(Items stored from a collection)
* * *

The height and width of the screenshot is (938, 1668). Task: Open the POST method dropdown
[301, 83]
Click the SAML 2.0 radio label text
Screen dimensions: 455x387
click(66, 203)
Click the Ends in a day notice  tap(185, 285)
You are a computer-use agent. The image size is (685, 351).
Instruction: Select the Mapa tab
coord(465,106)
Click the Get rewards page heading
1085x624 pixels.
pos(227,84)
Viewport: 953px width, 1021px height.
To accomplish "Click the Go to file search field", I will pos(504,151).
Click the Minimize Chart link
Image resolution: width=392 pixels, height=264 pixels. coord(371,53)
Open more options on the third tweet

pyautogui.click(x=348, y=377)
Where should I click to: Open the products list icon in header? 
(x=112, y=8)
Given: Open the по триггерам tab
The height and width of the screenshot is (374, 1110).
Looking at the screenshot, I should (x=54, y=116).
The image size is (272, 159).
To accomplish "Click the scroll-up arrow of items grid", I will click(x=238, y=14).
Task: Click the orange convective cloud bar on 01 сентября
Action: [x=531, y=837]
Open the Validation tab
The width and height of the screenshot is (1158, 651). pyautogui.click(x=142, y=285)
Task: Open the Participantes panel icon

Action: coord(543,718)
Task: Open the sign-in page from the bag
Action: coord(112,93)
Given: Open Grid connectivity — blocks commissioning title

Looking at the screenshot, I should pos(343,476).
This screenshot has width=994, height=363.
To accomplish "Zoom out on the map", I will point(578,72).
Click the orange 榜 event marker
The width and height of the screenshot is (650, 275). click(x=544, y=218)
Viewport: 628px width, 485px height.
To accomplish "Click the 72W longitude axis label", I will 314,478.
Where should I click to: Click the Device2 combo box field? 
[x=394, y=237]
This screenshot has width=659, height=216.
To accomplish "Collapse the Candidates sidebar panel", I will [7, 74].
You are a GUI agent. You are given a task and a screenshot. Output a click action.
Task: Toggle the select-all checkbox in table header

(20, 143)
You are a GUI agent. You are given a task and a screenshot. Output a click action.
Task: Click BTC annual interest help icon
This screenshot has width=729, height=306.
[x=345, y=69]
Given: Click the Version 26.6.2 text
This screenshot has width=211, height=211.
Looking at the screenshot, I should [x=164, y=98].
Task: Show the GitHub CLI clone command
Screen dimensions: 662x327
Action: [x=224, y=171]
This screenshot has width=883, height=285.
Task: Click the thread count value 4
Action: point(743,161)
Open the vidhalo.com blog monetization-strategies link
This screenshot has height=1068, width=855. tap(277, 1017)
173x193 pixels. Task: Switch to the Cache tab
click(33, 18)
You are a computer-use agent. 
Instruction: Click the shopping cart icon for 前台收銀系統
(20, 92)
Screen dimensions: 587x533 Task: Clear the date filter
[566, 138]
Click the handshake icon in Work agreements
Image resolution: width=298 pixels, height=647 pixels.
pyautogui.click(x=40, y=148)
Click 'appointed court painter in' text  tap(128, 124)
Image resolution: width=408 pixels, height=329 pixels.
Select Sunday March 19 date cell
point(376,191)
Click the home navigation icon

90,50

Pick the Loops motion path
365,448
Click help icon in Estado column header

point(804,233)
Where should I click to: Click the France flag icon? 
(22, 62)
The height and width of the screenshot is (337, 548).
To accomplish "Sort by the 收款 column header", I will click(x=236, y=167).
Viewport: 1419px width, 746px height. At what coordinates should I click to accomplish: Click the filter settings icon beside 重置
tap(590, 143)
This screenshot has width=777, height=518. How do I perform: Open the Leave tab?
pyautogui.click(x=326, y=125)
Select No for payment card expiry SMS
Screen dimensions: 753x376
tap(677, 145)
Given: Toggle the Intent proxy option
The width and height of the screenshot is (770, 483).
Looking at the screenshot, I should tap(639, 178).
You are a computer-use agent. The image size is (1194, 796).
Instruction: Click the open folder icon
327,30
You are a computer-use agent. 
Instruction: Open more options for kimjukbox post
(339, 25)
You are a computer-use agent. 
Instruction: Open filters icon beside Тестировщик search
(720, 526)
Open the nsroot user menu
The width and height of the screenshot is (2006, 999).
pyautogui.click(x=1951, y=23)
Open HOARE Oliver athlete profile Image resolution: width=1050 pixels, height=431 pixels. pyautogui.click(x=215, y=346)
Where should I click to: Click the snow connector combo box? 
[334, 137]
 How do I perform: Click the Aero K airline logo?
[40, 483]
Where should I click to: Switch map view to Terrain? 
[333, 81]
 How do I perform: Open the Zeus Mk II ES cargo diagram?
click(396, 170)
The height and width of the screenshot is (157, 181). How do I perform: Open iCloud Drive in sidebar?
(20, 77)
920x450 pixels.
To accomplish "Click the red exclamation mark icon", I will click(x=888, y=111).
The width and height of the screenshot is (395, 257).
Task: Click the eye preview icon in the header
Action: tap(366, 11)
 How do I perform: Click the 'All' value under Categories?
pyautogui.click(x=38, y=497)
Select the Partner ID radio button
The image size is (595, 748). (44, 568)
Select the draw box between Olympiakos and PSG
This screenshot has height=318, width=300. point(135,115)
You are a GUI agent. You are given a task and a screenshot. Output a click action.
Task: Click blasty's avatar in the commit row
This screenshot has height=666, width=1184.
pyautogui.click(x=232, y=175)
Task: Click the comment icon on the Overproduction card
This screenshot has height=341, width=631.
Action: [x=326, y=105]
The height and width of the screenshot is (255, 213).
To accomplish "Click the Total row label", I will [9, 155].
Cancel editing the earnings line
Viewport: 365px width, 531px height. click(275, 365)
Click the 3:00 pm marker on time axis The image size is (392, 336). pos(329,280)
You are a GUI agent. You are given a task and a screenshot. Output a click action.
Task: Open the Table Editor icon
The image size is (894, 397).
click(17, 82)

* * *

Lay out every line of the items above as a JSON list of strings, one string per line, with blank lines omitted.

[
  "The height and width of the screenshot is (938, 1668). Task: Open the POST method dropdown",
  "[301, 83]",
  "Click the SAML 2.0 radio label text",
  "Screen dimensions: 455x387",
  "click(66, 203)",
  "Click the Ends in a day notice  tap(185, 285)",
  "You are a computer-use agent. The image size is (685, 351).",
  "Instruction: Select the Mapa tab",
  "coord(465,106)",
  "Click the Get rewards page heading",
  "1085x624 pixels.",
  "pos(227,84)",
  "Viewport: 953px width, 1021px height.",
  "To accomplish \"Click the Go to file search field\", I will pos(504,151).",
  "Click the Minimize Chart link",
  "Image resolution: width=392 pixels, height=264 pixels. coord(371,53)",
  "Open more options on the third tweet",
  "pyautogui.click(x=348, y=377)",
  "Where should I click to: Open the products list icon in header? ",
  "(x=112, y=8)",
  "Given: Open the по триггерам tab",
  "The height and width of the screenshot is (374, 1110).",
  "Looking at the screenshot, I should (x=54, y=116).",
  "The image size is (272, 159).",
  "To accomplish \"Click the scroll-up arrow of items grid\", I will click(x=238, y=14).",
  "Task: Click the orange convective cloud bar on 01 сентября",
  "Action: [x=531, y=837]",
  "Open the Validation tab",
  "The width and height of the screenshot is (1158, 651). pyautogui.click(x=142, y=285)",
  "Task: Open the Participantes panel icon",
  "Action: coord(543,718)",
  "Task: Open the sign-in page from the bag",
  "Action: coord(112,93)",
  "Given: Open Grid connectivity — blocks commissioning title",
  "Looking at the screenshot, I should pos(343,476).",
  "This screenshot has width=994, height=363.",
  "To accomplish \"Zoom out on the map\", I will point(578,72).",
  "Click the orange 榜 event marker",
  "The width and height of the screenshot is (650, 275). click(x=544, y=218)",
  "Viewport: 628px width, 485px height.",
  "To accomplish \"Click the 72W longitude axis label\", I will 314,478.",
  "Where should I click to: Click the Device2 combo box field? ",
  "[x=394, y=237]",
  "This screenshot has width=659, height=216.",
  "To accomplish \"Collapse the Candidates sidebar panel\", I will [7, 74].",
  "You are a GUI agent. You are given a task and a screenshot. Output a click action.",
  "Task: Toggle the select-all checkbox in table header",
  "(20, 143)",
  "You are a GUI agent. You are given a task and a screenshot. Output a click action.",
  "Task: Click BTC annual interest help icon",
  "This screenshot has width=729, height=306.",
  "[x=345, y=69]",
  "Given: Click the Version 26.6.2 text",
  "This screenshot has width=211, height=211.",
  "Looking at the screenshot, I should [x=164, y=98].",
  "Task: Show the GitHub CLI clone command",
  "Screen dimensions: 662x327",
  "Action: [x=224, y=171]",
  "This screenshot has width=883, height=285.",
  "Task: Click the thread count value 4",
  "Action: point(743,161)",
  "Open the vidhalo.com blog monetization-strategies link",
  "This screenshot has height=1068, width=855. tap(277, 1017)",
  "173x193 pixels. Task: Switch to the Cache tab",
  "click(33, 18)",
  "You are a computer-use agent. ",
  "Instruction: Click the shopping cart icon for 前台收銀系統",
  "(20, 92)",
  "Screen dimensions: 587x533 Task: Clear the date filter",
  "[566, 138]",
  "Click the handshake icon in Work agreements",
  "Image resolution: width=298 pixels, height=647 pixels.",
  "pyautogui.click(x=40, y=148)",
  "Click 'appointed court painter in' text  tap(128, 124)",
  "Image resolution: width=408 pixels, height=329 pixels.",
  "Select Sunday March 19 date cell",
  "point(376,191)",
  "Click the home navigation icon",
  "90,50",
  "Pick the Loops motion path",
  "365,448",
  "Click help icon in Estado column header",
  "point(804,233)",
  "Where should I click to: Click the France flag icon? ",
  "(22, 62)",
  "The height and width of the screenshot is (337, 548).",
  "To accomplish \"Sort by the 收款 column header\", I will click(x=236, y=167).",
  "Viewport: 1419px width, 746px height. At what coordinates should I click to accomplish: Click the filter settings icon beside 重置",
  "tap(590, 143)",
  "This screenshot has width=777, height=518. How do I perform: Open the Leave tab?",
  "pyautogui.click(x=326, y=125)",
  "Select No for payment card expiry SMS",
  "Screen dimensions: 753x376",
  "tap(677, 145)",
  "Given: Toggle the Intent proxy option",
  "The width and height of the screenshot is (770, 483).",
  "Looking at the screenshot, I should tap(639, 178).",
  "You are a computer-use agent. The image size is (1194, 796).",
  "Instruction: Click the open folder icon",
  "327,30",
  "You are a computer-use agent. ",
  "Instruction: Open more options for kimjukbox post",
  "(339, 25)",
  "You are a computer-use agent. ",
  "Instruction: Open filters icon beside Тестировщик search",
  "(720, 526)",
  "Open the nsroot user menu",
  "The width and height of the screenshot is (2006, 999).",
  "pyautogui.click(x=1951, y=23)",
  "Open HOARE Oliver athlete profile Image resolution: width=1050 pixels, height=431 pixels. pyautogui.click(x=215, y=346)",
  "Where should I click to: Click the snow connector combo box? ",
  "[334, 137]",
  " How do I perform: Click the Aero K airline logo?",
  "[40, 483]",
  "Where should I click to: Switch map view to Terrain? ",
  "[333, 81]",
  " How do I perform: Open the Zeus Mk II ES cargo diagram?",
  "click(396, 170)",
  "The height and width of the screenshot is (157, 181). How do I perform: Open iCloud Drive in sidebar?",
  "(20, 77)",
  "920x450 pixels.",
  "To accomplish \"Click the red exclamation mark icon\", I will click(x=888, y=111).",
  "The width and height of the screenshot is (395, 257).",
  "Task: Click the eye preview icon in the header",
  "Action: tap(366, 11)",
  " How do I perform: Click the 'All' value under Categories?",
  "pyautogui.click(x=38, y=497)",
  "Select the Partner ID radio button",
  "The image size is (595, 748). (44, 568)",
  "Select the draw box between Olympiakos and PSG",
  "This screenshot has height=318, width=300. point(135,115)",
  "You are a GUI agent. You are given a task and a screenshot. Output a click action.",
  "Task: Click blasty's avatar in the commit row",
  "This screenshot has height=666, width=1184.",
  "pyautogui.click(x=232, y=175)",
  "Task: Click the comment icon on the Overproduction card",
  "This screenshot has height=341, width=631.",
  "Action: [x=326, y=105]",
  "The height and width of the screenshot is (255, 213).",
  "To accomplish \"Click the Total row label\", I will [9, 155].",
  "Cancel editing the earnings line",
  "Viewport: 365px width, 531px height. click(275, 365)",
  "Click the 3:00 pm marker on time axis The image size is (392, 336). pos(329,280)",
  "You are a GUI agent. You are given a task and a screenshot. Output a click action.",
  "Task: Open the Table Editor icon",
  "The image size is (894, 397).",
  "click(17, 82)"
]